#### AIM OF THE TASK:
Reproduce the listing verbatim from the line containing "Where should I" through the line containing "Looking at the screenshot, I should 271,467.", leaving out the pictures.

#### EXTRACTED DATA:
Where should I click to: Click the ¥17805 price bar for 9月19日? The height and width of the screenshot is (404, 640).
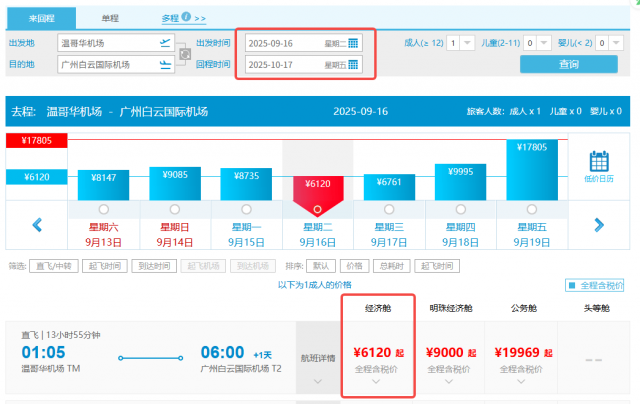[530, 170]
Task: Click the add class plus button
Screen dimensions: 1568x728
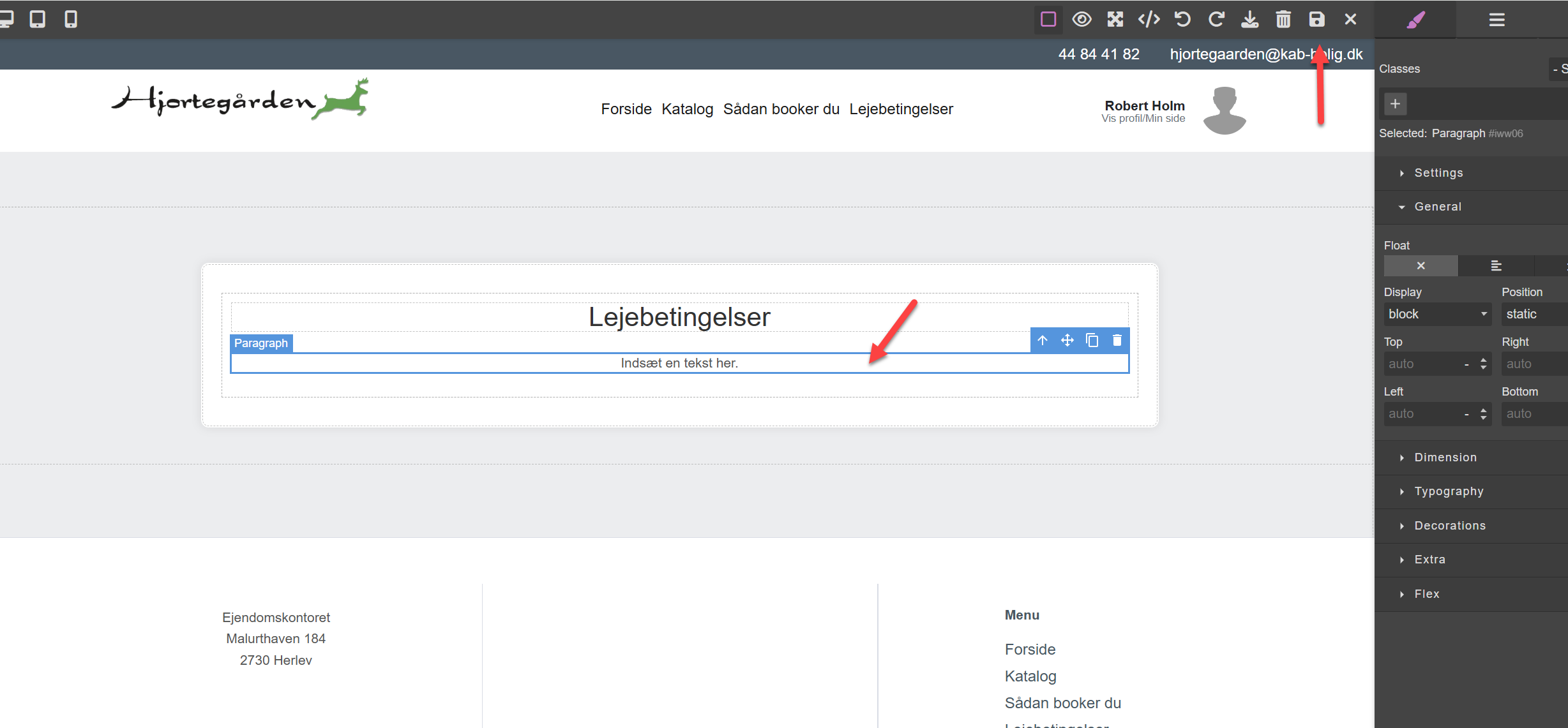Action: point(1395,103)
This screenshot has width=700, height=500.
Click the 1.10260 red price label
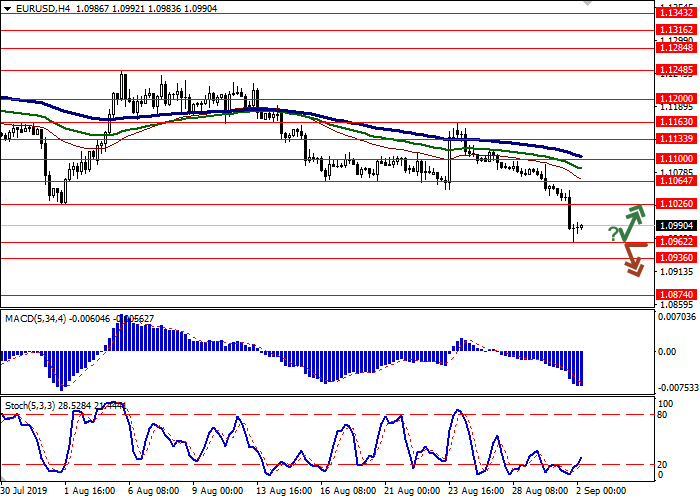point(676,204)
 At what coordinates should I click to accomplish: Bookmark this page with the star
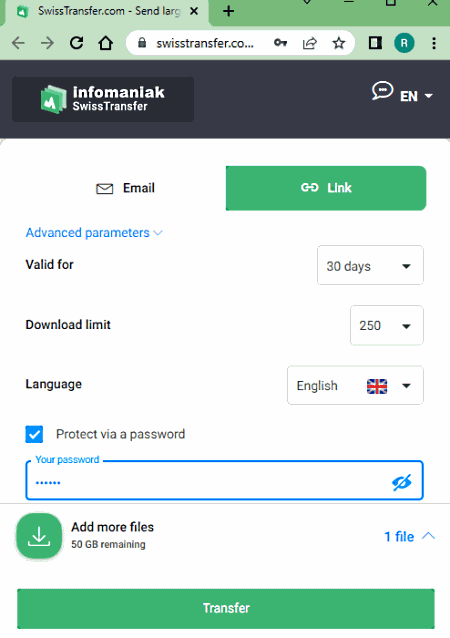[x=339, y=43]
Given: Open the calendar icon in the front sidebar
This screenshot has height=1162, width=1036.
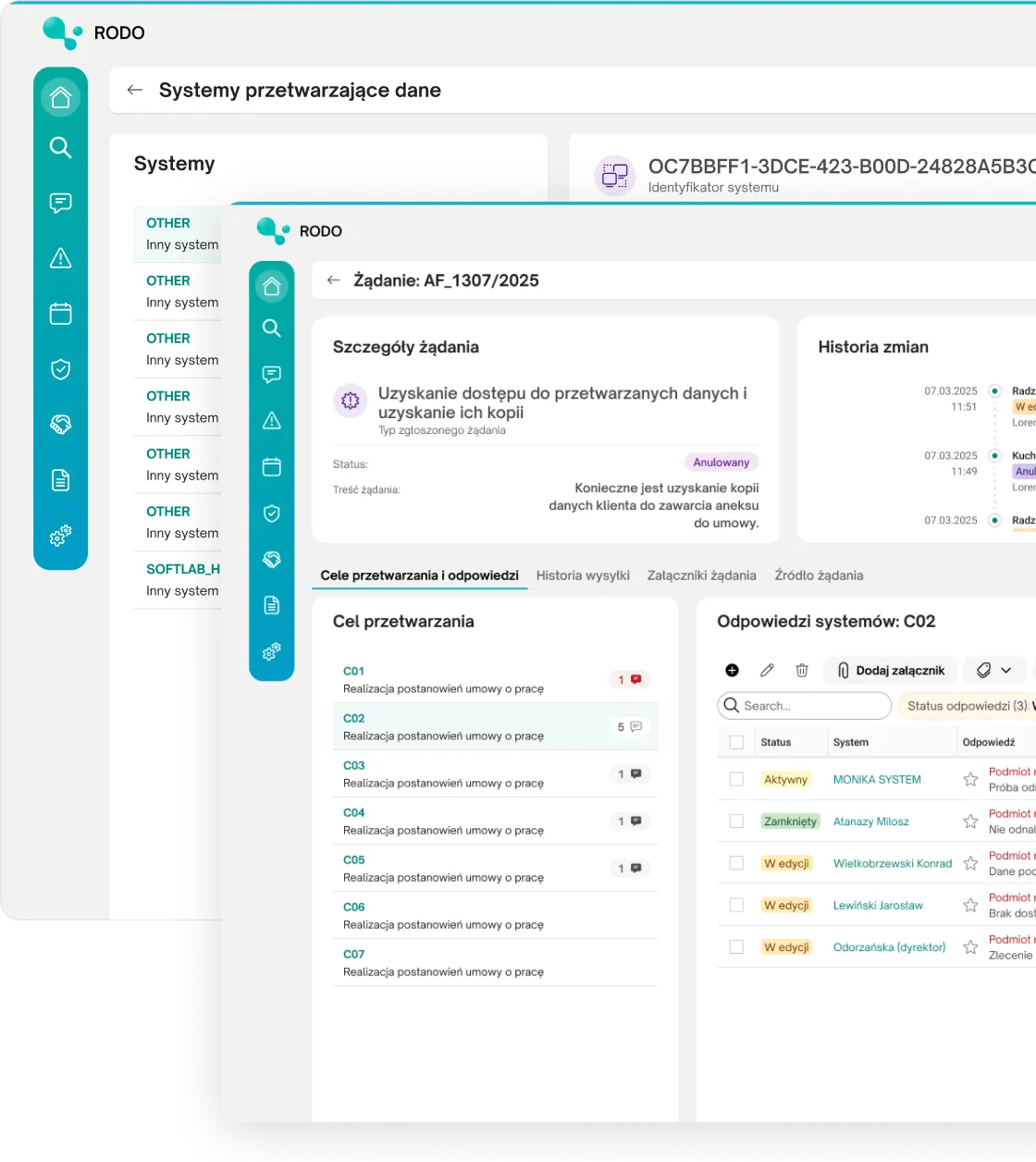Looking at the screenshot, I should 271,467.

---

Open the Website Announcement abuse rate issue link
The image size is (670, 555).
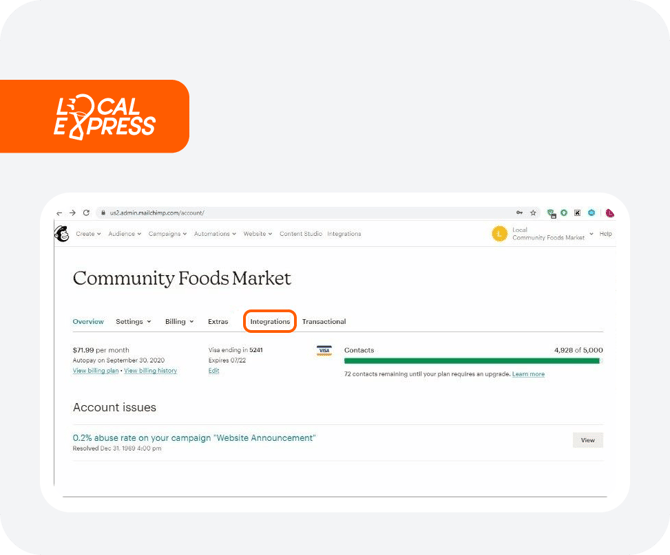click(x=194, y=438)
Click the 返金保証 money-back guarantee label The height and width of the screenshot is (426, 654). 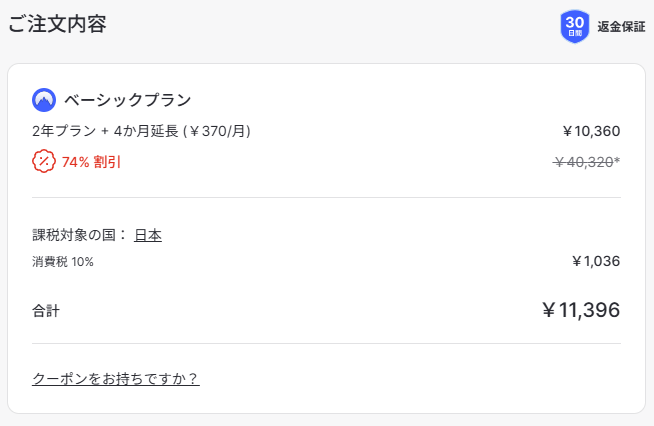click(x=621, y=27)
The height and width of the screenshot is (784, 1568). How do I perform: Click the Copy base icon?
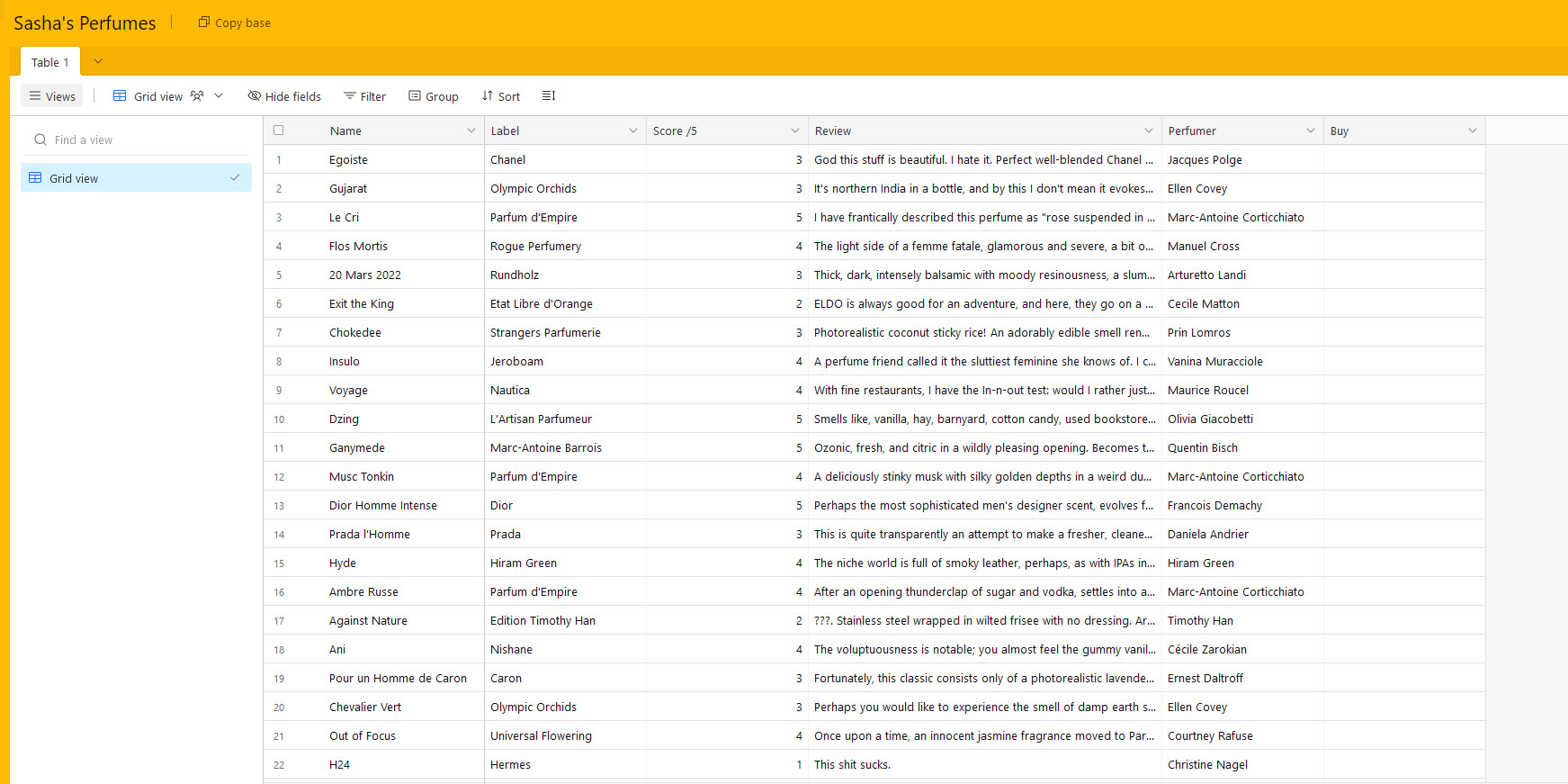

...

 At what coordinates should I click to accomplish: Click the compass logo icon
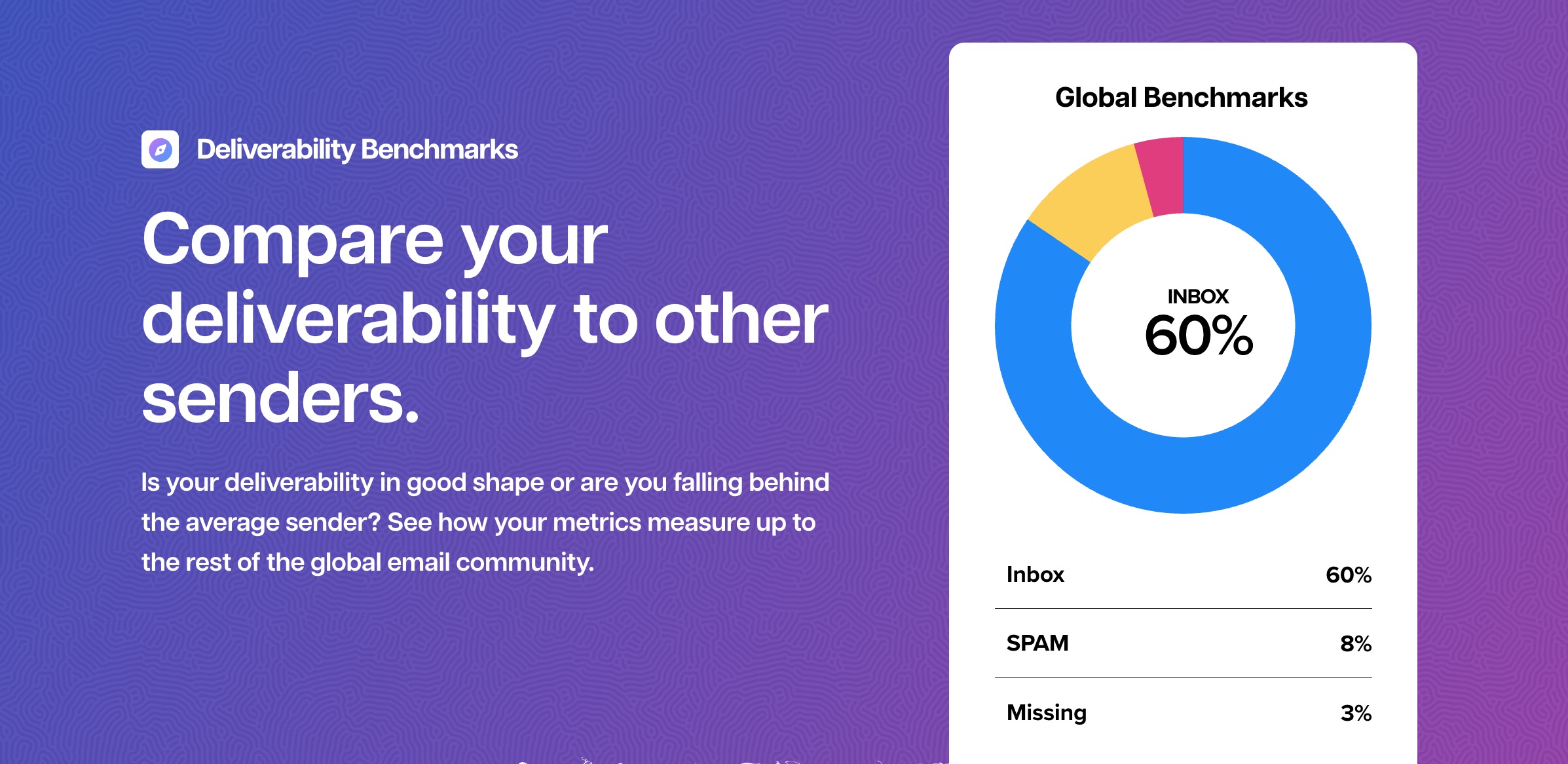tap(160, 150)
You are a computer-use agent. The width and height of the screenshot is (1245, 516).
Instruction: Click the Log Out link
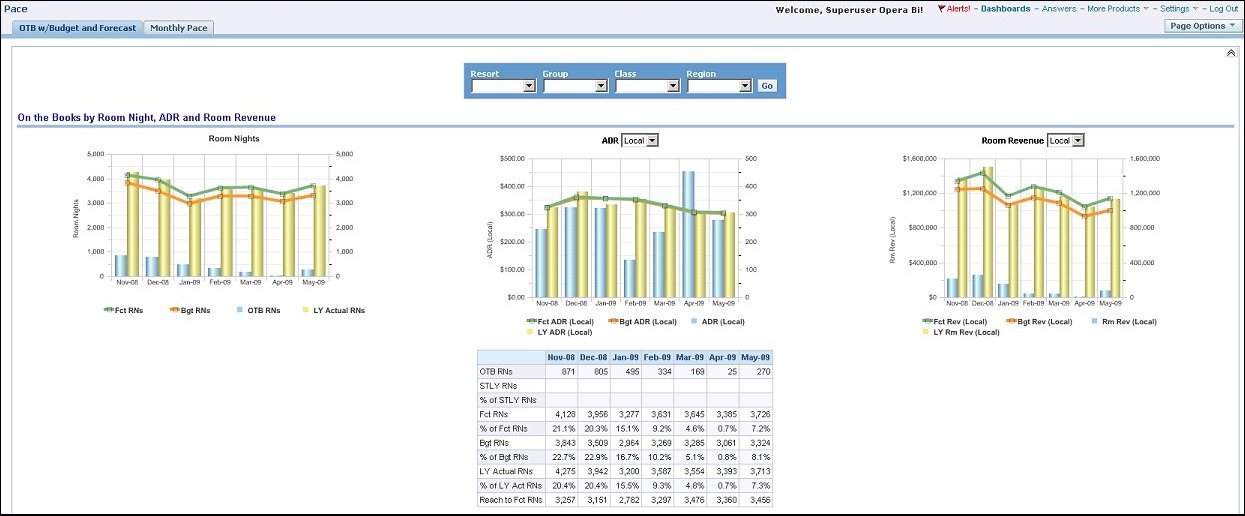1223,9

#### RESULT FOR THIS TASK:
Where should I click to: Click the ¥17805 price bar for 9月19日? The height and width of the screenshot is (404, 640).
[530, 170]
Task: Click the add class plus button
Screen dimensions: 1568x728
Action: point(1395,103)
This screenshot has width=700, height=500.
Click the 1.10260 red price label
point(676,204)
 At what coordinates should I click to accomplish: Bookmark this page with the star
[x=339, y=43]
Given: Open the calendar icon in the front sidebar
This screenshot has height=1162, width=1036.
Looking at the screenshot, I should 271,467.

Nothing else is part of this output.